═══ The records
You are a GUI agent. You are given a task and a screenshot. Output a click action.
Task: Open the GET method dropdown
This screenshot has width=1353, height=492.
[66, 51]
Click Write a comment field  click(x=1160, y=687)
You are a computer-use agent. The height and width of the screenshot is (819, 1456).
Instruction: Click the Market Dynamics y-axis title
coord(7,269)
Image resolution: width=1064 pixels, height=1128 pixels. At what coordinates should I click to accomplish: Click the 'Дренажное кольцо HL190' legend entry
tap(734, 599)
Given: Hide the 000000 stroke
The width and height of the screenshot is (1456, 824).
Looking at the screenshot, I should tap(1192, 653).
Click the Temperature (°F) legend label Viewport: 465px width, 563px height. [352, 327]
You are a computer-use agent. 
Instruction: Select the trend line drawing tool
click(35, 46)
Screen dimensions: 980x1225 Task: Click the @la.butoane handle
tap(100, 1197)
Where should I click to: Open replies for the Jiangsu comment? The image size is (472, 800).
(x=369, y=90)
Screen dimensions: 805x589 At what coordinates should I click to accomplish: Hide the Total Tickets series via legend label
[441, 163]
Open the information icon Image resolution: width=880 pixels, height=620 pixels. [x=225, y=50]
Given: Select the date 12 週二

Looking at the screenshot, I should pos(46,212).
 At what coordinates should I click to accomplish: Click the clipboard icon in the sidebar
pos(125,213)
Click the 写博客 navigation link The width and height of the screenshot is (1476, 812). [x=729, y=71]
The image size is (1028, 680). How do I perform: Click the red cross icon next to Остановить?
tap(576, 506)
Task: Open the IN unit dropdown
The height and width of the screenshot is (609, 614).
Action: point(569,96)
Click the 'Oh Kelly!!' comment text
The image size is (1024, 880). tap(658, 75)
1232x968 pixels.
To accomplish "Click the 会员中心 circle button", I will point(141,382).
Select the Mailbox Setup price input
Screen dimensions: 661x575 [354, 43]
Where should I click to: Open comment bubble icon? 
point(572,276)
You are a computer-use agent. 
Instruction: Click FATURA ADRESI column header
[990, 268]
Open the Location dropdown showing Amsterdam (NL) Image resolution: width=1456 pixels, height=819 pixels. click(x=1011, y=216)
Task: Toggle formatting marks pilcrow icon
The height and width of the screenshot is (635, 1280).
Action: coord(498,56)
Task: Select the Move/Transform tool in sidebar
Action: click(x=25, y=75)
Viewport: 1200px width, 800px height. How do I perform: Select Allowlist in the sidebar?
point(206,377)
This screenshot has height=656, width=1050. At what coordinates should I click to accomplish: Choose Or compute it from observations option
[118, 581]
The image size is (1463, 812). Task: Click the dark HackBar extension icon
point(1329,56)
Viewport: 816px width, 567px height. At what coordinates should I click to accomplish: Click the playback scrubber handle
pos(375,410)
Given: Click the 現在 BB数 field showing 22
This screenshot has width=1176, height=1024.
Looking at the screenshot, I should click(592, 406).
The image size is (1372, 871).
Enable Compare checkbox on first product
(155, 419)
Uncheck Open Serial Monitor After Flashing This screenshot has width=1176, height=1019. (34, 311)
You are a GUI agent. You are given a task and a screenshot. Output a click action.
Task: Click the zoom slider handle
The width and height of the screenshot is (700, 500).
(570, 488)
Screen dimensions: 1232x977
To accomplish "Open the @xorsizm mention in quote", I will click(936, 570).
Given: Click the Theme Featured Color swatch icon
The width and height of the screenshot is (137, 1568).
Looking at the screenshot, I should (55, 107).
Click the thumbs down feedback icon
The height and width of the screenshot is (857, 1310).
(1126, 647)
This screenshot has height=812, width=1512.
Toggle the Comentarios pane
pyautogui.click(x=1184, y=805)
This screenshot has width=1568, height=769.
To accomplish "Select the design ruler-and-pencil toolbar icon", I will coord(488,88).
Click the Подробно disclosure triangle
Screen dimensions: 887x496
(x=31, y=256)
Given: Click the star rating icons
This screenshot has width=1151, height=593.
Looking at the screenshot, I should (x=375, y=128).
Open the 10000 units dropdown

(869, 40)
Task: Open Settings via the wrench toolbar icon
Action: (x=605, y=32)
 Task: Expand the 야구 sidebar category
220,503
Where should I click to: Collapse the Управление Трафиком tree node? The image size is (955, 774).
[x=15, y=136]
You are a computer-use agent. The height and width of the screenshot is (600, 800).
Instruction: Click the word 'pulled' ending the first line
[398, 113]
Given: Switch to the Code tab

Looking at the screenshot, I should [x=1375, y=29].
══════
Work instructions: Put every item above into a numbered list, leaving out the blank lines.

Task result:
1. You are a GUI agent. You are given a task and a screenshot. Output a click action.
2. Task: Open the GET method dropdown
3. This screenshot has width=1353, height=492.
4. [66, 51]
5. Click Write a comment field  click(x=1160, y=687)
6. You are a computer-use agent. The height and width of the screenshot is (819, 1456).
7. Instruction: Click the Market Dynamics y-axis title
8. coord(7,269)
9. Image resolution: width=1064 pixels, height=1128 pixels. At what coordinates should I click to accomplish: Click the 'Дренажное кольцо HL190' legend entry
10. tap(734, 599)
11. Given: Hide the 000000 stroke
12. The width and height of the screenshot is (1456, 824).
13. Looking at the screenshot, I should tap(1192, 653).
14. Click the Temperature (°F) legend label Viewport: 465px width, 563px height. [352, 327]
15. You are a computer-use agent. 
16. Instruction: Select the trend line drawing tool
17. click(35, 46)
18. Screen dimensions: 980x1225 Task: Click the @la.butoane handle
19. tap(100, 1197)
20. Where should I click to: Open replies for the Jiangsu comment? The image size is (472, 800).
21. (x=369, y=90)
22. Screen dimensions: 805x589 At what coordinates should I click to accomplish: Hide the Total Tickets series via legend label
23. [441, 163]
24. Open the information icon Image resolution: width=880 pixels, height=620 pixels. [x=225, y=50]
25. Given: Select the date 12 週二
26. Looking at the screenshot, I should pos(46,212).
27.  At what coordinates should I click to accomplish: Click the clipboard icon in the sidebar
28. pos(125,213)
29. Click the 写博客 navigation link The width and height of the screenshot is (1476, 812). [x=729, y=71]
30. The image size is (1028, 680). How do I perform: Click the red cross icon next to Остановить?
31. tap(576, 506)
32. Task: Open the IN unit dropdown
33. The height and width of the screenshot is (609, 614).
34. Action: point(569,96)
35. Click the 'Oh Kelly!!' comment text
36. The image size is (1024, 880). tap(658, 75)
37. 1232x968 pixels.
38. To accomplish "Click the 会员中心 circle button", I will point(141,382).
39. Select the Mailbox Setup price input
40. Screen dimensions: 661x575 [354, 43]
41. Where should I click to: Open comment bubble icon? 
42. point(572,276)
43. You are a computer-use agent. 
44. Instruction: Click FATURA ADRESI column header
45. [990, 268]
46. Open the Location dropdown showing Amsterdam (NL) Image resolution: width=1456 pixels, height=819 pixels. click(x=1011, y=216)
47. Task: Toggle formatting marks pilcrow icon
48. The height and width of the screenshot is (635, 1280).
49. Action: coord(498,56)
50. Task: Select the Move/Transform tool in sidebar
51. Action: click(x=25, y=75)
52. Viewport: 1200px width, 800px height. How do I perform: Select Allowlist in the sidebar?
53. point(206,377)
54. This screenshot has height=656, width=1050. At what coordinates should I click to accomplish: Choose Or compute it from observations option
55. [118, 581]
56. The image size is (1463, 812). Task: Click the dark HackBar extension icon
57. point(1329,56)
58. Viewport: 816px width, 567px height. At what coordinates should I click to accomplish: Click the playback scrubber handle
59. pos(375,410)
60. Given: Click the 現在 BB数 field showing 22
61. This screenshot has width=1176, height=1024.
62. Looking at the screenshot, I should click(592, 406).
63. The image size is (1372, 871).
64. Enable Compare checkbox on first product
65. (155, 419)
66. Uncheck Open Serial Monitor After Flashing This screenshot has width=1176, height=1019. (34, 311)
67. You are a GUI agent. You are given a task and a screenshot. Output a click action.
68. Task: Click the zoom slider handle
69. The width and height of the screenshot is (700, 500).
70. (570, 488)
71. Screen dimensions: 1232x977
72. To accomplish "Open the @xorsizm mention in quote", I will click(936, 570).
73. Given: Click the Theme Featured Color swatch icon
74. The width and height of the screenshot is (137, 1568).
75. Looking at the screenshot, I should (55, 107).
76. Click the thumbs down feedback icon
77. The height and width of the screenshot is (857, 1310).
78. (1126, 647)
79. This screenshot has height=812, width=1512.
80. Toggle the Comentarios pane
81. pyautogui.click(x=1184, y=805)
82. This screenshot has width=1568, height=769.
83. To accomplish "Select the design ruler-and-pencil toolbar icon", I will coord(488,88).
84. Click the Подробно disclosure triangle
85. Screen dimensions: 887x496
86. (x=31, y=256)
87. Given: Click the star rating icons
88. This screenshot has width=1151, height=593.
89. Looking at the screenshot, I should (x=375, y=128).
90. Open the 10000 units dropdown
91. (869, 40)
92. Task: Open Settings via the wrench toolbar icon
93. Action: (x=605, y=32)
94.  Task: Expand the 야구 sidebar category
95. 220,503
96. Where should I click to: Collapse the Управление Трафиком tree node? The image size is (955, 774).
97. [x=15, y=136]
98. You are a computer-use agent. The height and width of the screenshot is (600, 800).
99. Instruction: Click the word 'pulled' ending the first line
100. [398, 113]
101. Given: Switch to the Code tab
102. Looking at the screenshot, I should [x=1375, y=29].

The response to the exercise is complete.